WORK INSTRUCTIONS:
a. Do these statements agree with the interview on well-being surveys at Advocate Health below? Answer yes or no for each, quoting the words that decide it.
(i) The PWAC survey was used in the Southeast.
(ii) The anniversary survey has 6 questions.
(iii) Advocate Health kept its separate survey tools instead of combining them.
b. Can you extend the interview on well-being surveys at Advocate Health below, starting right after its last sentence?

SOURCE EXTRACT:
# # # # #

Mila Felder, MD, FACEP, emergency physician and vice president for Well-Being for All Teammates, Advocate Health, discusses various surveys deployed within Advocate Health to promote organizational well-being.

The main goal of these surveys is to identify which areas of well-being needs to be focused on within a health care organization, says Mila Felder, MD, FACEP, emergency physician and vice president for Well-Being for All Teammates, Advocate Health.

Transcript

In envisioning a work environment where everyone thrives, what specific measures or indicators does Advocate Health use to assess the success of its well-being initiatives?

Historically, Advocate Health in the last 4 or 5 years has evolved so much. We have used a variety, a multitude of tools. Those tools included specific targeted surveys for physicians. Like I mentioned, the Professional Well-Being Academic Consortium (PWAC) survey was what we used in the Midwest [and the] AMA Organizational Biopsy that was done in the Southeast, [which] allowed us to receive the gold Joint medicine award. That was a separate survey for a separate population of clinicians. Then there was an engagement survey and the EMR [electronic medical record] survey—a variety of surveys and tools.

There's a lot of survey fatigue everywhere in health care. In the last year, since coming together as one big Advocate Health, we have transitioned a lot of those tools into a single survey platform. We're using an anniversary survey that's only 6 questions [that] asks a lot about the leadership and supportive leadership, and a question about the likelihood [you would] recommend Advocate Health [as a place to work].

# # # # #

COLLECTED DATA:
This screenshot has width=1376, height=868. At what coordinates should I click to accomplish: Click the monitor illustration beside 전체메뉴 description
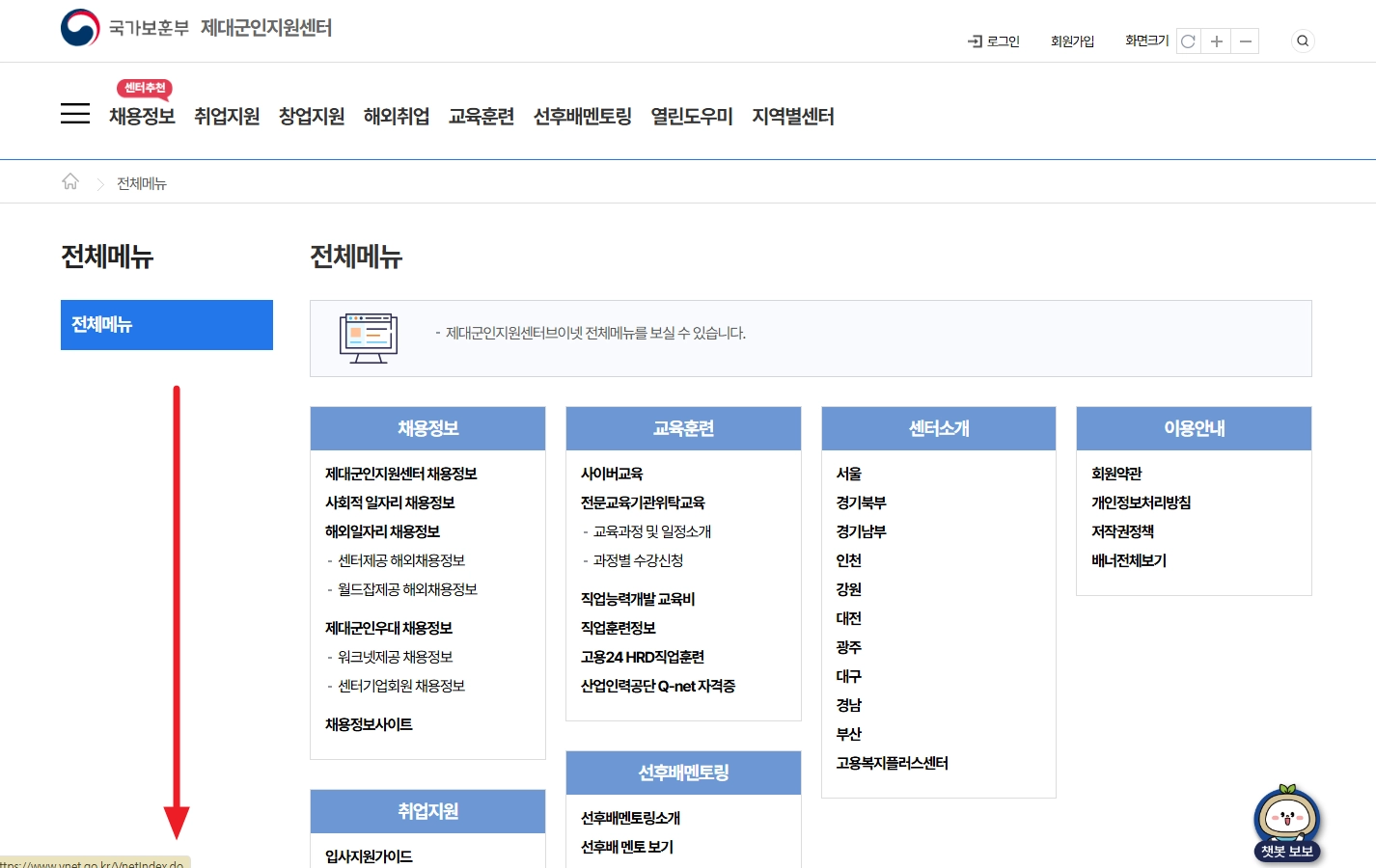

# # # # #

ANSWERS GIVEN:
a.
(i) No: "the Professional Well-Being Academic Consortium (PWAC) survey was what we used in the Midwest"
(ii) Yes: "We're using an anniversary survey that's only 6 questions"
(iii) No: "we have transitioned a lot of those tools into a single survey platform"

b.
It allows us to get that biopsy at the time when somebody has just celebrated their anniversary with Advocate. How do they feel about the organization? Because that human experience should be what our goal is, independent of if it's a teammate, physician, nurse, cafeteria worker, or patient. We want to get that experience to be right. And then, having a once-a-year safety survey or annual survey that allows a bigger biopsy with very specific well-being questions, workplace safety questions, nursing well-being questions, and clinician questions. Because some of those experiences need to be customizable.

We'll use those 2 surveys to measure the performance. The plan is to use the results of those surveys to identify [which] areas most need support and take our newly created catalog of all the well-being interventions and offer that to those leaders that need it most, while supporting the middle of the organization [who are] doing well or outstandingly well with just the standard toolkit but offering very specific support.

So, our approach to using survey measures and tools is to identify areas most likely to suffer from burnout or low professional fulfillment, independent of what they do, and elevate the leadership through giving them specific support, sharing the numbers, and allowing [them] to use the tools, and then stepping through it with them.

This transcript has been lightly edited for clarity.